The meta progression finds a good balance of depth versus time to unlock

Here's the clincher really, and why I feel the multi-player of Medal of Honor: Warfighter is a rather large missed opportunity, and it's the meta: a variety of countries' special forces are represented in Warfighter, offering a variety of cosmetics and no doubt favourable representation to gamers of modern military shooters from countries other than the United States.  I for one enjoyed seeing Canada's JTF represented.  There's no real difference between the countries other than cosmetics though, where this could have been a great way to compare the different tactics, weapon loadouts, and technologies used by different militaries at their best.  I can appreciate that is much more difficult to balance successfully, but it would have made the game MUCH more dynamic and interesting.

In either case, the meta progression through these different countries unlocks different classes at different levels, which in turn unlocks different gear.  This is nothing that is objectively better which is a master-stroke in balance, but much like the weapons in PAYDAY 2 simply open up different approaches and play-styles, and you'll find you probably will find one that is comfortable and stick with it, which makes for a nice equilibrium for the shooter.  Imperative to that is making sure it doesn't take too long to get the play-style that suits you, but I found even the starting kit more than adequate and only improved with the unlocks.

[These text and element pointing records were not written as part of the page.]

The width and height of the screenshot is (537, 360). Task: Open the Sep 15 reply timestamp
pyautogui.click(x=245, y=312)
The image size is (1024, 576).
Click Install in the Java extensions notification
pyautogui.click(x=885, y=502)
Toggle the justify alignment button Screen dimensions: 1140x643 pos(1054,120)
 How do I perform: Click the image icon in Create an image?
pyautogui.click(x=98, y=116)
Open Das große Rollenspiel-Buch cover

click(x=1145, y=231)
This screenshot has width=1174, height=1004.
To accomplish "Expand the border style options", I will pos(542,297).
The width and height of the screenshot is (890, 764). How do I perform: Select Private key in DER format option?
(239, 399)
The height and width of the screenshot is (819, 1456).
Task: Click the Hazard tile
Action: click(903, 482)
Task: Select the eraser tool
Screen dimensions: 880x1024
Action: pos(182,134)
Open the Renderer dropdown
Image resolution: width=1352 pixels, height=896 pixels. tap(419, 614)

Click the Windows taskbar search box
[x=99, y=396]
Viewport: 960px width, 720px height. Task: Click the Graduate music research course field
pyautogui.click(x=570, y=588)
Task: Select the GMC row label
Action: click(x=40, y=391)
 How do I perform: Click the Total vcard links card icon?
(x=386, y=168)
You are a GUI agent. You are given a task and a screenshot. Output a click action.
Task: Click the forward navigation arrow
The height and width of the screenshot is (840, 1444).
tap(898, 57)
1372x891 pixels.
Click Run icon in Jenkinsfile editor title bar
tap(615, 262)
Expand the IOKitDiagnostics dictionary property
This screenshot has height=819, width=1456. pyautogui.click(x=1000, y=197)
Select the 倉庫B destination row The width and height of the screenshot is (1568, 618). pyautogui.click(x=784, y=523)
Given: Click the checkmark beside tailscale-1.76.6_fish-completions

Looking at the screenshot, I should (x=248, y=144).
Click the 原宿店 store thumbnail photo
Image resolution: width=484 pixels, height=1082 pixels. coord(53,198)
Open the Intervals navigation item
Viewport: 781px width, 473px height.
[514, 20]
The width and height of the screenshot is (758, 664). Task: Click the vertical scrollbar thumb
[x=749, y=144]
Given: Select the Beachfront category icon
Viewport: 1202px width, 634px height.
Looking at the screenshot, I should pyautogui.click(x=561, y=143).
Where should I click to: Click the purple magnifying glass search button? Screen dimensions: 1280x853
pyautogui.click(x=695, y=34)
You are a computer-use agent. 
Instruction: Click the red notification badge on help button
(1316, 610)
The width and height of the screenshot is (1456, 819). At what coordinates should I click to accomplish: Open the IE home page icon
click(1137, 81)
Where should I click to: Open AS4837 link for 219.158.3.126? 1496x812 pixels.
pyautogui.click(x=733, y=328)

But unlocks, that feeds into my one big bugbear with Warfighter -

While the BattleLog implementation is optional per se
and actually much tighter in Warfighter, you need it for the unlocks

I don't think I have words to put to digital paper how annoyed I personally get with Battlelog - it works only half the time, requires you to saddle a browser with a plugin (hopefully one you never actually use and don't care about) and adds a bunch of social features that are A: not necessary, and B: present in Origin and Steam anyways.  So imagine my glee when I saw that it is actually optional to launch the game through Battlelog - and my subsequent frustration that the unlocks for the meta progression seemed to require it, since I got no such unlocks without it.

The Final Word: Neutral - Medal of Honor: Warfighter in its multi-player has some really good ideas, decent map design, and a well-crafted meta that suffers from not fully capitalising on those ideas with that meta, and a pretty much dead as a door-knob community.  On the latter alone I  couldn't recommend it in good faith, but I will say it’s worth a look at the least, if you can round up some friends to play.  Don’t get MOH:W for the multi-player, that said.